(Extract provided)

Xanthé Danielle Mallett (; born 17 December 1976) is a Scottish forensic anthropologist, criminologist and television presenter.  She specialises in human craniofacial biometrics and hand identification, and behaviour patterns of paedophiles, particularly online. She is a senior lecturer at the University of Newcastle in Newcastle, New South Wales, Australia.

Biography

Mallett was born in Helensburgh, Argyll and Bute and grew up in Alexandria, West Dunbartonshire, Scotland. Her father was an engineer and her mother a former dancer. Mallet herself was a dancer, and from age 9 attended the Arts Educational School in  Tring, Hertfordshire. She was also active in other sports, such as tennis, and planned to take a degree in physical education. However, a car accident severely damaged her knee and required 10 surgeries.

She received her bachelor's degree in archaeology from the University of Bradford, a master's degree in anthropology at the University of Cambridge and her doctorate in biological anthropology from the University of Sheffield.

For five years, she worked at the Centre for Anatomy & Human Identification (CAHID) at the University of Dundee, Scotland, where she was also a professor of anthropology. Mallet stated that her interest in criminology began to increase, which led her to move to Australia in 2012. "My casework experience helped me to realise that I was becoming more interested in investigating the behaviours behind the crimes, rather than identifying the victims and offenders from physical evidence they leave behind," she said. She was a senior lecturer at the University of New England in Armidale, New South Wales, before taking the same role at the University of Newcastle in Newcastle, New South Wales.

(End Extract provided)

_Parts of the exercise:_
1) Rewrite the biography from "Mallett was born" through "University of Sheffield.", inclusive, replacing "archaeology" with "classics".
2) List every university named in the biography.

(Data for review)

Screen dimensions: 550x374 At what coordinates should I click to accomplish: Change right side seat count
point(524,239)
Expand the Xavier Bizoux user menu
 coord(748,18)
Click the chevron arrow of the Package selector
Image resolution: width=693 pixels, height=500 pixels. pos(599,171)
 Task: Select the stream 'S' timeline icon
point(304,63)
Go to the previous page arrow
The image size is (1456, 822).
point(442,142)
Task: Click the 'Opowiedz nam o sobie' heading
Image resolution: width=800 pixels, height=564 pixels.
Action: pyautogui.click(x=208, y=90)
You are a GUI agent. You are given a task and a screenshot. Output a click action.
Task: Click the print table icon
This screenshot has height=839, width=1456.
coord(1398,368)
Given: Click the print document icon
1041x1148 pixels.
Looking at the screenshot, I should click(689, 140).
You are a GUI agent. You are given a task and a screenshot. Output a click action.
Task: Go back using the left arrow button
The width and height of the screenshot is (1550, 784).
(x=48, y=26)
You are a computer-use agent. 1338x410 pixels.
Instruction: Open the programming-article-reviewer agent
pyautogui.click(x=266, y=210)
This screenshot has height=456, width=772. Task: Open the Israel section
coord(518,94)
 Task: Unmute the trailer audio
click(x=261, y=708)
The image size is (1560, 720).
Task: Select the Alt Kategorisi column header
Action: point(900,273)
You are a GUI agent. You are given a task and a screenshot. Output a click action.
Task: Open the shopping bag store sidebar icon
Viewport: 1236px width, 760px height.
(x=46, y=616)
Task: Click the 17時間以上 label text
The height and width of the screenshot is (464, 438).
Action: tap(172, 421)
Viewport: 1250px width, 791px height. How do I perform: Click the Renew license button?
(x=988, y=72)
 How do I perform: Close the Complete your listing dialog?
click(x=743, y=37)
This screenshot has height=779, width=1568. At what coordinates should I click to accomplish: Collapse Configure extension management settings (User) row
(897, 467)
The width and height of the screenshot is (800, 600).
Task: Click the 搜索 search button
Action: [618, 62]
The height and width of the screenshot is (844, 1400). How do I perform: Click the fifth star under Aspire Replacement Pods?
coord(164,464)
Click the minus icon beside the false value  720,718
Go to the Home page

(End Data for review)

_Answers by task:_
1)
Mallett was born in Helensburgh, Argyll and Bute and grew up in Alexandria, West Dunbartonshire, Scotland. Her father was an engineer and her mother a former dancer. Mallet herself was a dancer, and from age 9 attended the Arts Educational School in  Tring, Hertfordshire. She was also active in other sports, such as tennis, and planned to take a degree in physical education. However, a car accident severely damaged her knee and required 10 surgeries.

She received her bachelor's degree in classics from the University of Bradford, a master's degree in anthropology at the University of Cambridge and her doctorate in biological anthropology from the University of Sheffield.

2)
University of Newcastle
University of Bradford
University of Cambridge
University of Sheffield
University of Dundee
University of New England